It certainly is not news that religion has grown in much of the world despite predictions of immanent secularization. More interesting, however, are the ways in which religion and belief have changed and decentralized in many parts of the world. Re-Imagining Religion and Belief: 21st Century Policy and Practice brings together a collection of chapters examining the ways in which changed religious practices and beliefs impact policy considerations and everyday practices. While focusing largely on Europe—with the exception of two chapters on Australia—editors Christopher Baker, Beth R. Crisp, and Adam Dinham argue that policymakers should tend to the changing and persistent nature of religion, with an eye toward religion’s capacity to think differently about social problems.
In contrast to the 19th and 20th centuries, the 21st century brings about a new type of modernity, in which globalized capitalism and the fluidity of populations and ideas confront European secular paradigms with religions and ideologies for which it had not, up to this point, accounted (5-6). Re-Imagining Religion and Belief begins from this assumption about the state of religion in the modern world, hoping to offer an account of how policy makers and social scientists can think, given this reality. This book is divided into three sections. The first part grounds the study in data from the United Kingdom Arts and Humanities Research Council Re-Imagining Religion and Belief project (11), and goes on to consider how public expressions of religion challenge secular paradigms. The second section examines the ways in which legal systems and approaches to religion shape perceptions and consumptions of those religions (11). The third-and-final-part takes a forward-looking stance and seeks to examine the potential for changes in religion and belief to shape communities and contribute to policy conversations.
Published by the Policy Press Research imprint of Bristol University Press, this anthology takes a heavily policy-oriented focus. This, however, does not mean that conversations around theology or religion are underdeveloped. Mark G. Brett’s contribution (chapter 7) on post-colonial theology and its potential as a resource for thinking about land and property policy in Australia is an example of the ways in which this volume takes lofty ideas and gives them real-world applications. For scholars of religion, such a grounding in policy will offer creative potentials and avenues for further exploration. Outside of religion, however, this anthology provides an excellent group of authors with which to think about religion as it relates to public places. Law students, and others interested in policy, would benefit from the challenges to the contemporary ways of thinking about religion and secularism.

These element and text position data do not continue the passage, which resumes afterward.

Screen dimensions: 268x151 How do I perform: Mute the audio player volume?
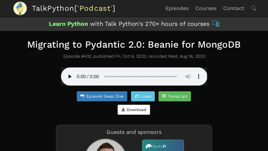(x=188, y=77)
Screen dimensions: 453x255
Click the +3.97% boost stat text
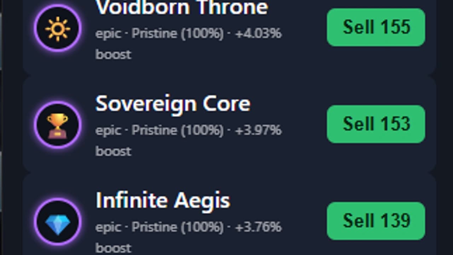click(258, 130)
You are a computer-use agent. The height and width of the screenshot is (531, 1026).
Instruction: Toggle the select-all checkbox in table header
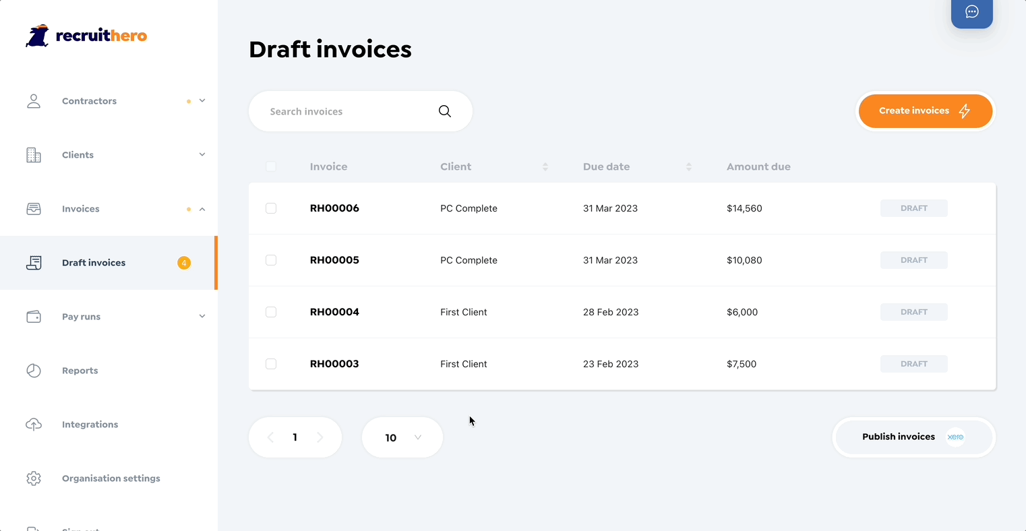pos(271,166)
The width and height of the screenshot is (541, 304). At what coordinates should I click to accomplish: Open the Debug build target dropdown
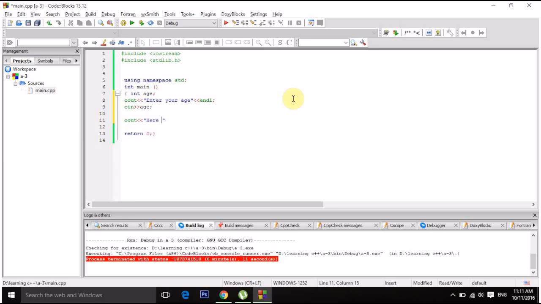(214, 23)
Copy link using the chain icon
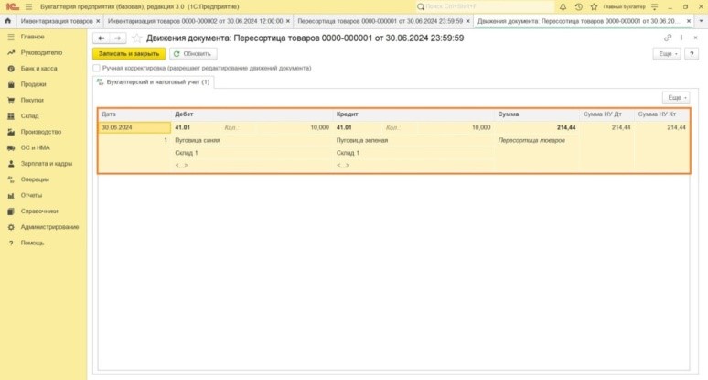Screen dimensions: 708x380 (x=669, y=38)
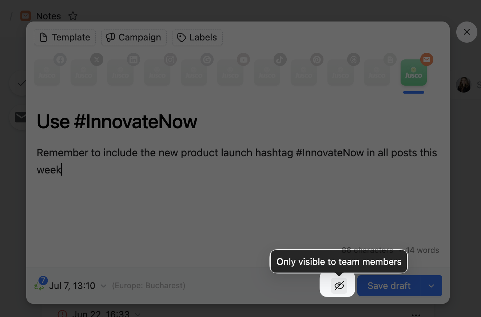This screenshot has height=317, width=481.
Task: Open the Save draft dropdown arrow
Action: [432, 286]
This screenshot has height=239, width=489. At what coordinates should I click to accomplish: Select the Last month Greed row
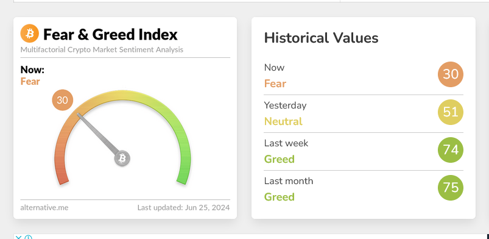[364, 189]
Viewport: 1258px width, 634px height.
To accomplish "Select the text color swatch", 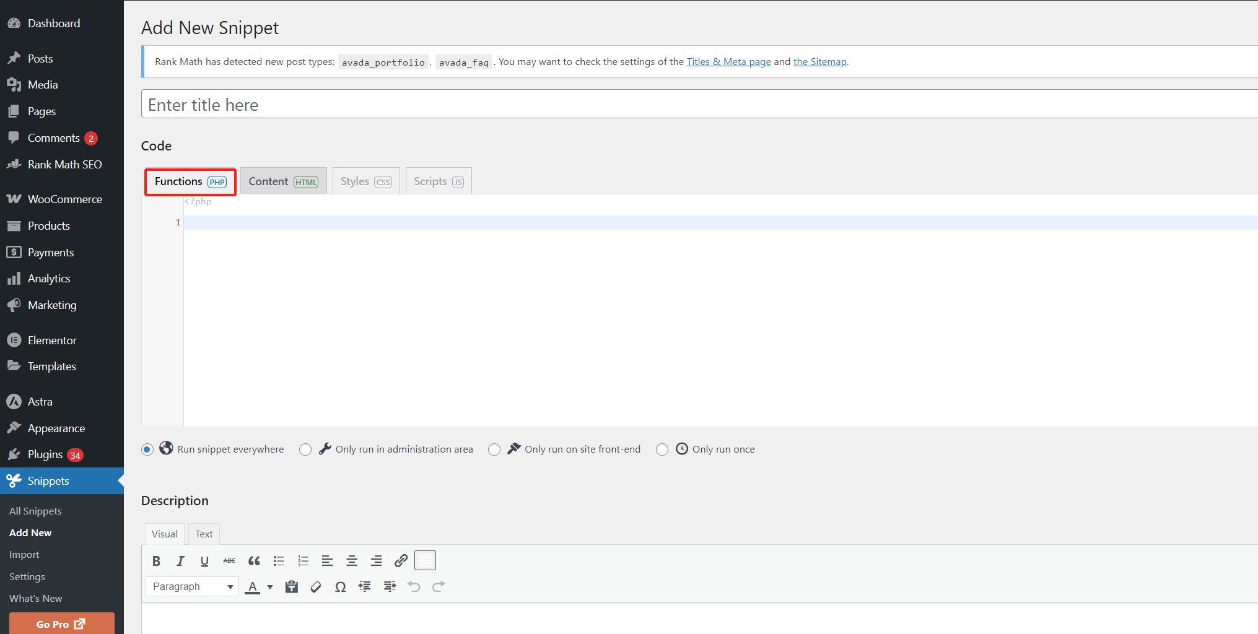I will click(x=253, y=586).
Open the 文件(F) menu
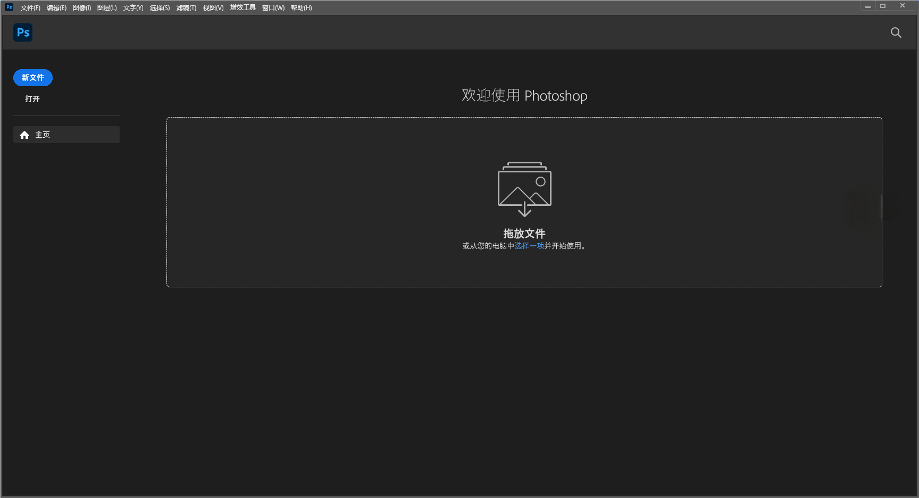 click(x=30, y=7)
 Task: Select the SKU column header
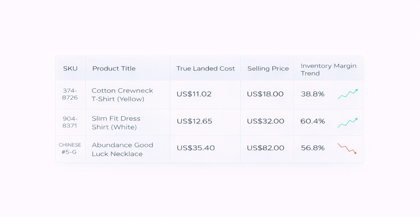pyautogui.click(x=70, y=69)
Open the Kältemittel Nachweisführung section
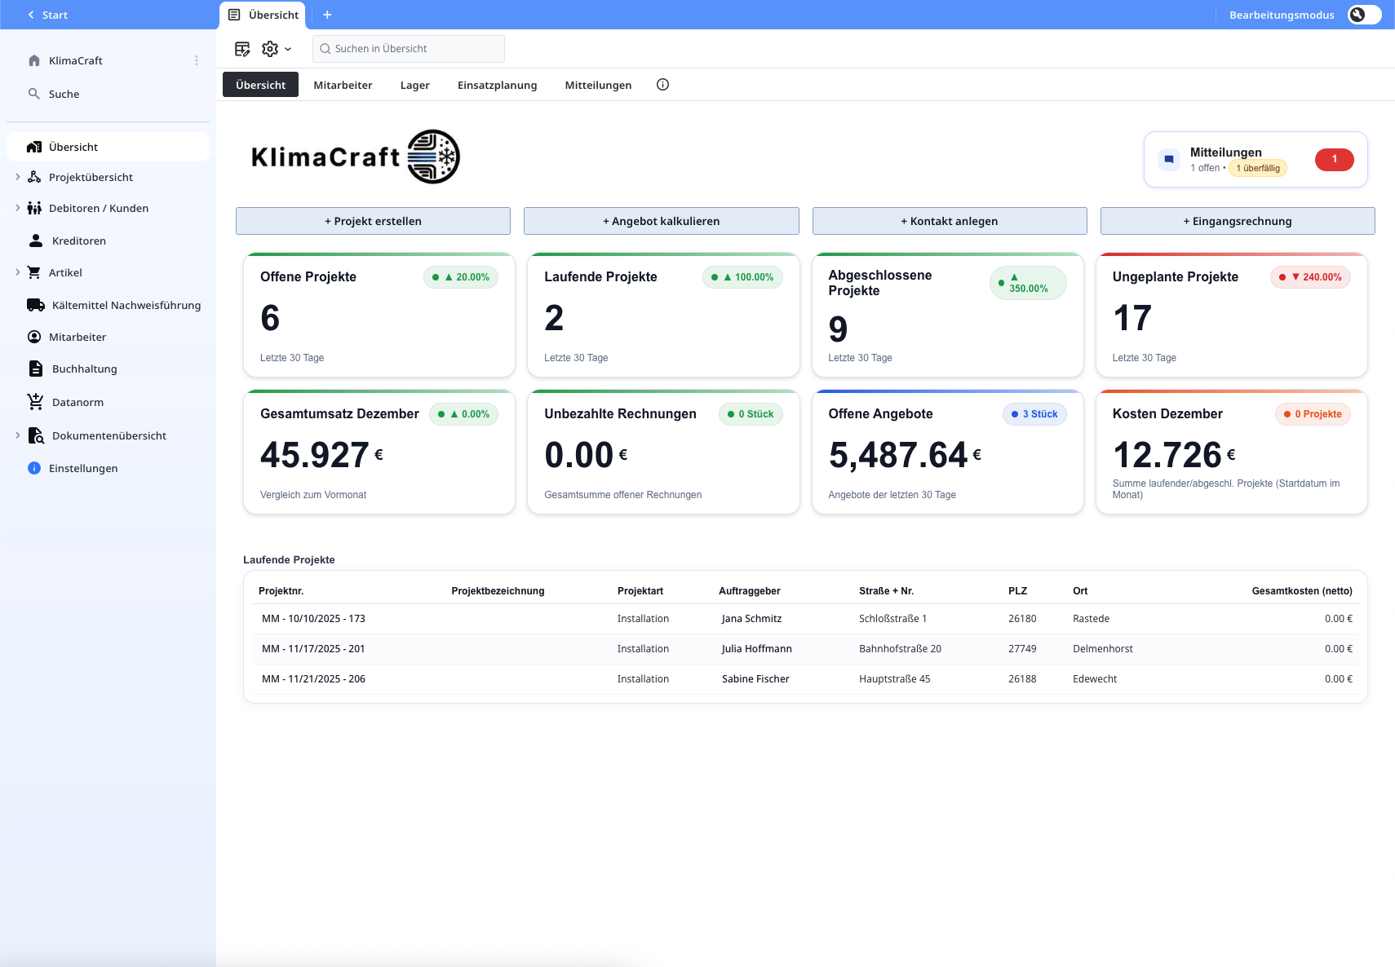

Of particular interest throughout the anthology is the positive outlook taken toward religion’s capacity to contribute to social progress. Grace Davie’s afterword points to a general perception that religion is often perceived as little more than old hierarchies and traditions, which are themselves incompatible with social progress (185). While specialists in religion and belief account for the changing nature of these categories, those in the social sciences and policy studies would do well to take into account how the fluid modes of being religious and, simultaneously, secular might contribute to progress on a broader scale. Connections between religion and human rights serve as fertile ground for interrogating how religion can contribute to conflict resolution and prevention (189). Consistent throughout the book is an outright rejection of not only the explanatory scope of a secularization thesis, but also the potential for a strict secularism to guide public policy. For the authors represented here, policy should take into account the presence of religion, or face blow back from religious groups.
Readers ought to take Re-Imagining Religion and Belief as an invitation for interdisciplinary conversation. Religion is a persistent reality that, while changing in many ways, will continue to affect policy outcomes. Policy makers and social scientists would do well to consider how societies can change laws, perceptions, and cultures to account for the persistent reality of religion, while also finding ways to incorporate and cooperate with religious groups and perspectives. To my mind this book offers an example of the type of work the editors hope to encourage, with multiple disciplines coming together considering how religion and belief bear on real world issues.
Creighton Coleman is a doctoral student in Religious Studies at the University of Virginia.